» **Task goal**: From the records below, print only the part that opens with the line containing "Instruction: Select the" and closes with the line containing "Viewport: 813px width, 303px height."; omit the pictures.

Stored items:
=== Section Start ===

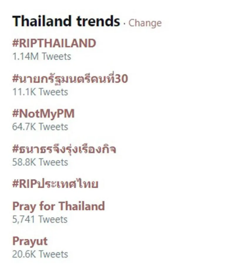Screen dimensions: 235x272
Task: Open the Thai hashtag ending in 30
Action: click(x=70, y=79)
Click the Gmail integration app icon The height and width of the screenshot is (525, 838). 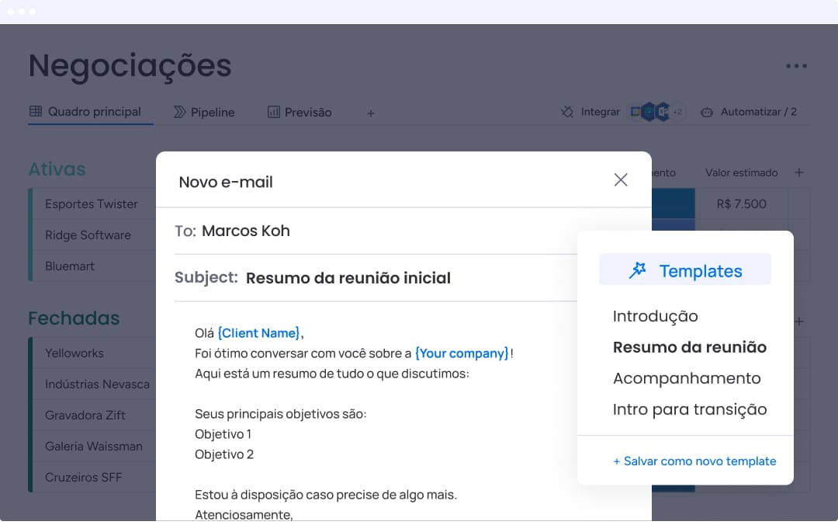[636, 111]
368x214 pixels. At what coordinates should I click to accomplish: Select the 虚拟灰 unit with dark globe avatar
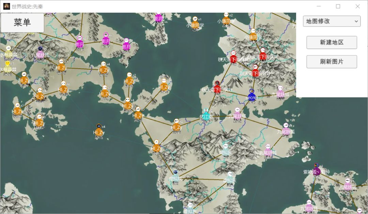tap(175, 177)
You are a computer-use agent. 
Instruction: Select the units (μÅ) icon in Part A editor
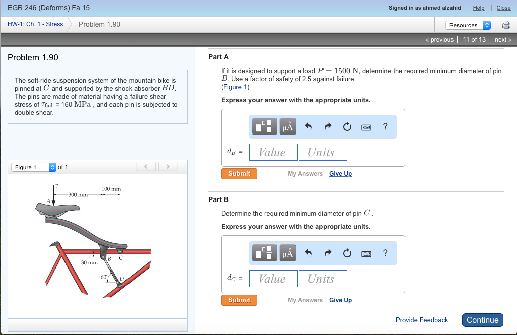288,126
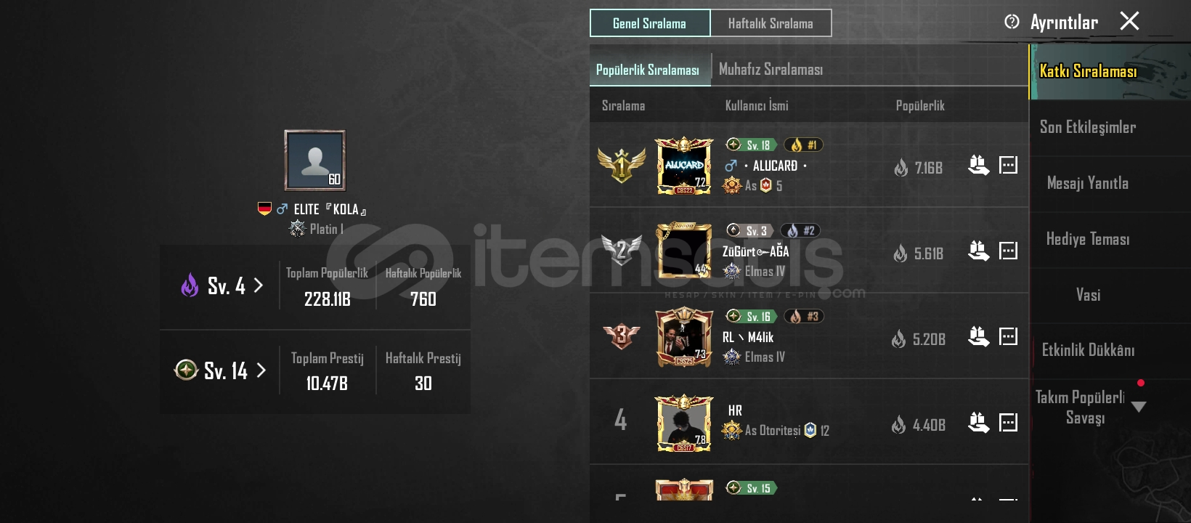
Task: Open the Popülerlik Sıralaması tab
Action: [x=648, y=70]
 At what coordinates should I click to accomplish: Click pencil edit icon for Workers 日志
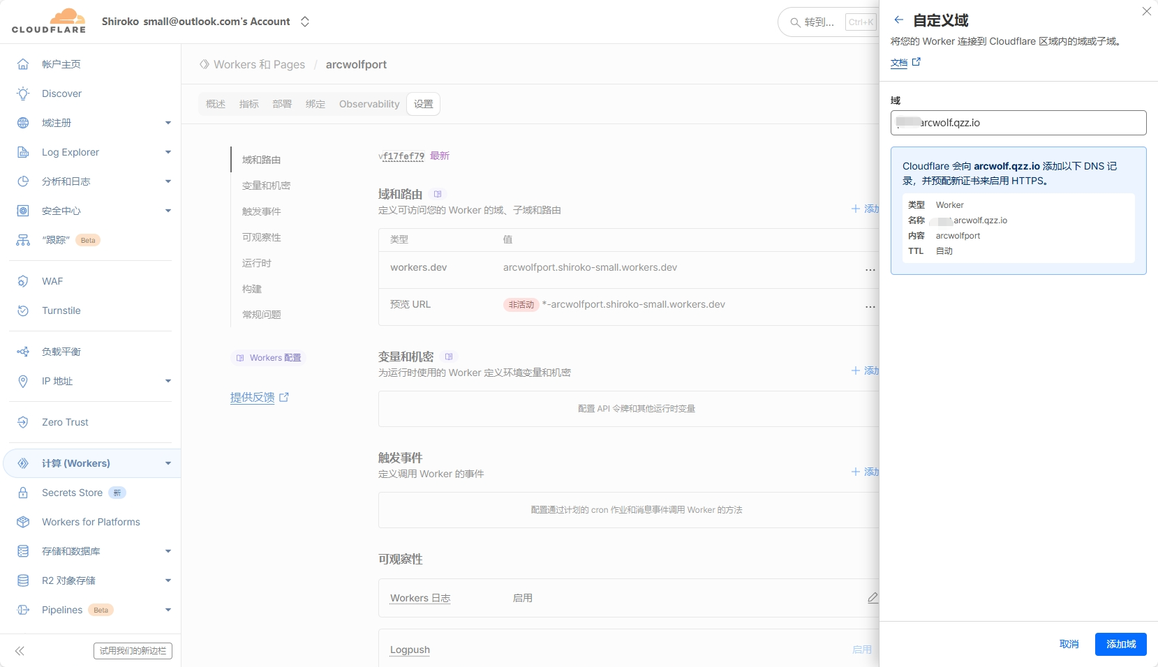tap(873, 598)
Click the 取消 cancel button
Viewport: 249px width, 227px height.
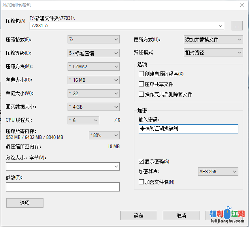click(x=181, y=216)
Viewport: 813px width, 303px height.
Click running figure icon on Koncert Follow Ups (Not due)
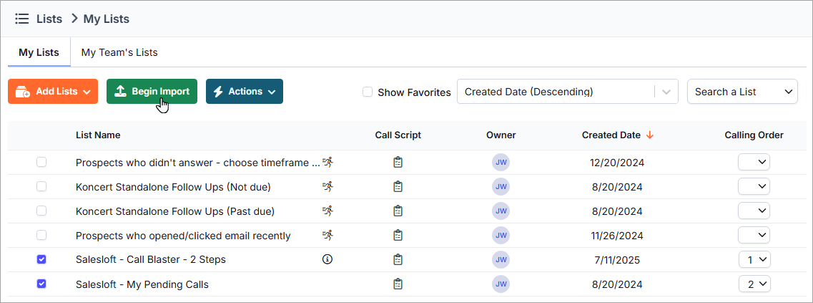click(x=327, y=186)
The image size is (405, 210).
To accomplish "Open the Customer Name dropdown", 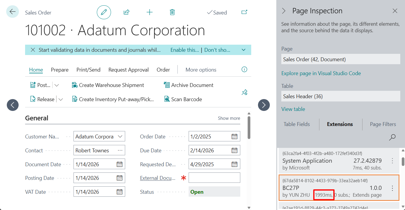I will tap(119, 136).
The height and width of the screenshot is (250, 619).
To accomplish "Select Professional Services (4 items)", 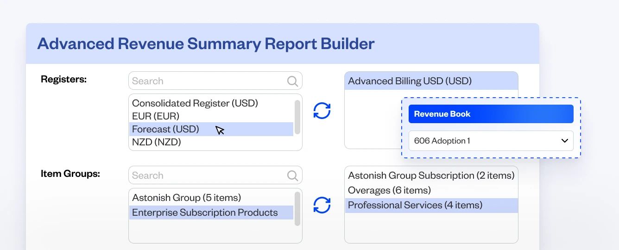I will pos(415,205).

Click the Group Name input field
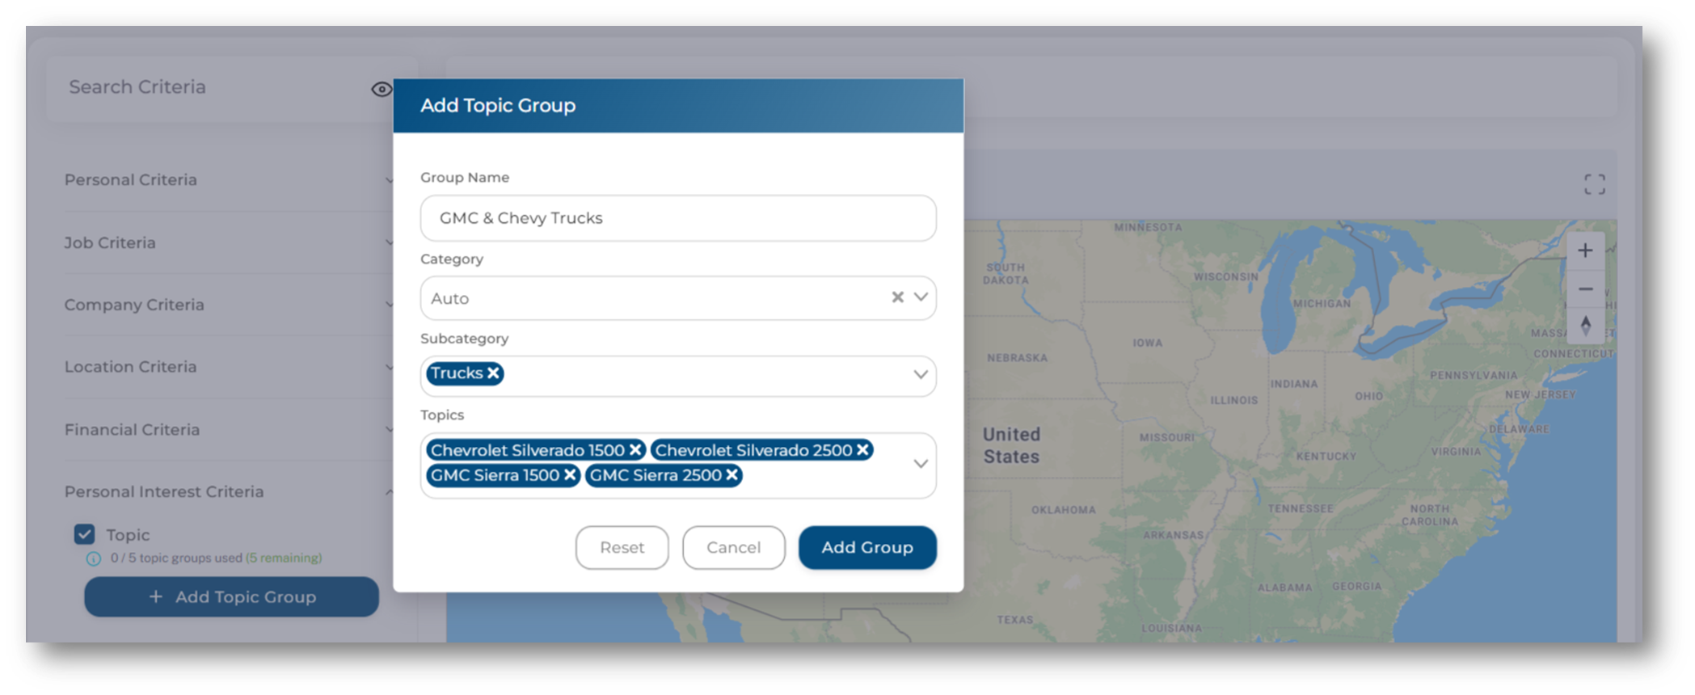tap(677, 218)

=== Section End ===

» **Solution for this task**:
Instruction: Select the units (μÅ) icon in Part A editor
288,126
Task: Open the Popülerlik Sıralaması tab
Action: [x=648, y=70]
 At what coordinates should I click to accomplish: Click pencil edit icon for Workers 日志
tap(873, 598)
Click the 取消 cancel button
Viewport: 249px width, 227px height.
click(x=181, y=216)
Viewport: 813px width, 303px height.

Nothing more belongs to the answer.